PASSAGE GIVEN:
NetApp: Steenkin' benchmarks – we're quicker than 3PAR
Unless it is your goal just to run benchmarks of course
Playing the latency card, NetApp says it has a faster array than 3PAR – despite having a lower SPC-1 benchmark score.
A 6-node FAS6240 cluster SPC-1 benchmark (PDF) result has been posted. SPC-1 is a storage array benchmark measuring the number of IOs per second (IOPS) to data accessed over Fibre Channel as blocks rather than files.
Chart of SPC-1 benchmark results
The NetApp benchmark in itself is midrange in terms of its score of 250,039.67 IOPS, as the chart shows. But an IBM Storwize V7000 has achieved 520,043.99 IOPS. NetApp supplies a full list price for its system, $1,672,602, giving a $6.69/IOPS price/performance rating. It says other suppliers discount by up to 50 per cent compared to their supplied prices. Doing the same gives us $3.35/IOPS, which is better than average for this IOPS performance as the $/IOPS chart below shows.
SPC-1 $/IOPS chart
There are eight systems faster than this FAS6240 cluster in the SPC-1 listings, but NetApp argues that at the 3ms latency level its cluster is faster than a higher-ranked HP 3PAR P10000 array, which scores 450,212.66 IOPS. Why? NetApp says: "These are among the best SPC-1 results for enterprise disk-based systems given the low latency for the IOPS provided."
The SPC-1 benchmark requires latency numbers to be provided at various percentage workloads and NetApp has tabulated its own IOPS along with some competitors' IOPS at the 3ms latency level.

WRITTEN INSTRUCTION 1: According to the article on NetApp's benchmark, what full list price does NetApp supply for its FAS6240 cluster system?
The article and the listing that follows it are separate material.

DATASET RECORDS:
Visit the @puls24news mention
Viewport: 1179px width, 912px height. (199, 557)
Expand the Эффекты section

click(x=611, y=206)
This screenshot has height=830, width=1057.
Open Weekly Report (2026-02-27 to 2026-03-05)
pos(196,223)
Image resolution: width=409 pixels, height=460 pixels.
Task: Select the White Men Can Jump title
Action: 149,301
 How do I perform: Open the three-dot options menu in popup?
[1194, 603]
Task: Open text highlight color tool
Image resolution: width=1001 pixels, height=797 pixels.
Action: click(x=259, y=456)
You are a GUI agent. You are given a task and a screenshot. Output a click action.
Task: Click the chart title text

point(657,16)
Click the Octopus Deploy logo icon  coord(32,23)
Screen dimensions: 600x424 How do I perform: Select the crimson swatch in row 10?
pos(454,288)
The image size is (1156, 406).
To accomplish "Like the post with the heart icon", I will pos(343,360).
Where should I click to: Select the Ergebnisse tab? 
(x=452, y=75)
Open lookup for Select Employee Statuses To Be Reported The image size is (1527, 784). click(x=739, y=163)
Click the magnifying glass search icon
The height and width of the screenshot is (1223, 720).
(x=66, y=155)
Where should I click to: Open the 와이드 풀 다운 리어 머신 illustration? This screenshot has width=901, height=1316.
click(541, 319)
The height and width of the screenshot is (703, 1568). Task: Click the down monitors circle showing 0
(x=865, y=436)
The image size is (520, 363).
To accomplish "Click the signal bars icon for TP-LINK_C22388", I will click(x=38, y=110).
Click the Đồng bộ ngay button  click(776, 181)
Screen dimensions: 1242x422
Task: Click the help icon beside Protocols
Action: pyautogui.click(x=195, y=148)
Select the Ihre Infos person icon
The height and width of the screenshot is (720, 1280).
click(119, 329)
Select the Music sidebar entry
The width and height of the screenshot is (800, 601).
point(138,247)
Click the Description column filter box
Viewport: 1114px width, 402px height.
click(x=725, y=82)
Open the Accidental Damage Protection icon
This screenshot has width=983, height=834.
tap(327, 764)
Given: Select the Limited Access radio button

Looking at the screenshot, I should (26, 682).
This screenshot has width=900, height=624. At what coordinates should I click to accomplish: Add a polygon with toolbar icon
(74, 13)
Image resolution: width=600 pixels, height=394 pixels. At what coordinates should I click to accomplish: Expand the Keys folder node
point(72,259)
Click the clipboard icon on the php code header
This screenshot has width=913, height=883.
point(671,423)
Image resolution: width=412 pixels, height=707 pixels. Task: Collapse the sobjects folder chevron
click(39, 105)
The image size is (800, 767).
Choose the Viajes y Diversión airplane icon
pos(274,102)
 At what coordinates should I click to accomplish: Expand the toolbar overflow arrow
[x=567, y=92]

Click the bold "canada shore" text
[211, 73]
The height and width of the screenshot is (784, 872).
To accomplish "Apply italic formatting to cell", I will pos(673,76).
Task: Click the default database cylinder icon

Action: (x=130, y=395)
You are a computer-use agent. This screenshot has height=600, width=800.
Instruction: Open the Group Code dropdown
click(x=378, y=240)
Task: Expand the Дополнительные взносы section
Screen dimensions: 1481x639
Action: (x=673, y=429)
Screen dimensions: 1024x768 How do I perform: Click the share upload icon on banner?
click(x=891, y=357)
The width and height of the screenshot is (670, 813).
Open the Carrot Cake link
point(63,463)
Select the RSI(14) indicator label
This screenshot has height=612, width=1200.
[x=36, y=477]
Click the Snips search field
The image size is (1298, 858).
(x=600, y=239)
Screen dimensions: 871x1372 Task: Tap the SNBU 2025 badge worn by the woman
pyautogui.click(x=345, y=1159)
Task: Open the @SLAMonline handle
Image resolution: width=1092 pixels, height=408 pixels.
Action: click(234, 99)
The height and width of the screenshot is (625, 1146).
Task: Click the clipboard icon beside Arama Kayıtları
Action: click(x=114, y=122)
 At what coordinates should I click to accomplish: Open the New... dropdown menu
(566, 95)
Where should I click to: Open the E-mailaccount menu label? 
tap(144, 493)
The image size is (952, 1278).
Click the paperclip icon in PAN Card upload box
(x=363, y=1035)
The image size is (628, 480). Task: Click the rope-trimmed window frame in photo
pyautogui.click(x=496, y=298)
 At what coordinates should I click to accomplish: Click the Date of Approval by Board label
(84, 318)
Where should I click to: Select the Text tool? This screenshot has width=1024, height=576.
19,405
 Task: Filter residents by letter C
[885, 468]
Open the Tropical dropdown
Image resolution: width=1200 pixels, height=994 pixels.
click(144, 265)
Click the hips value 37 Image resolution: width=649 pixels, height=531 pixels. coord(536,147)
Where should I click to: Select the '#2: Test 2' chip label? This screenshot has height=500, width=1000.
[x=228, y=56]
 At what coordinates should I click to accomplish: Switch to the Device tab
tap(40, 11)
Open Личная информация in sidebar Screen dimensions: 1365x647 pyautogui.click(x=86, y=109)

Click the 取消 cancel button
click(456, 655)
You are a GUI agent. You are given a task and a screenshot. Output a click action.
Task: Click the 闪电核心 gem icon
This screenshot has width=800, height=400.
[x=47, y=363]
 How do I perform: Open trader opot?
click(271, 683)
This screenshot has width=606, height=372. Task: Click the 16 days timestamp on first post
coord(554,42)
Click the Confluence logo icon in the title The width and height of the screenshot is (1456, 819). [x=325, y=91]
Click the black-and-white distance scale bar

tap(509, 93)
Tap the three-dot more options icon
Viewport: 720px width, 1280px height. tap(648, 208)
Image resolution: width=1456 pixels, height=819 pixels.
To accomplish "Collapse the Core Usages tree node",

WRITTEN INSTRUCTION 2: In the listing, retype everything from the line containing "Click the hips" down to the line containing "click(456, 655)", including both of those lines.

OUTPUT 1: $1,672,602

OUTPUT 2:
Click the hips value 37 Image resolution: width=649 pixels, height=531 pixels. coord(536,147)
Where should I click to: Select the '#2: Test 2' chip label? This screenshot has height=500, width=1000.
[x=228, y=56]
 At what coordinates should I click to accomplish: Switch to the Device tab
tap(40, 11)
Open Личная информация in sidebar Screen dimensions: 1365x647 pyautogui.click(x=86, y=109)

Click the 取消 cancel button
click(456, 655)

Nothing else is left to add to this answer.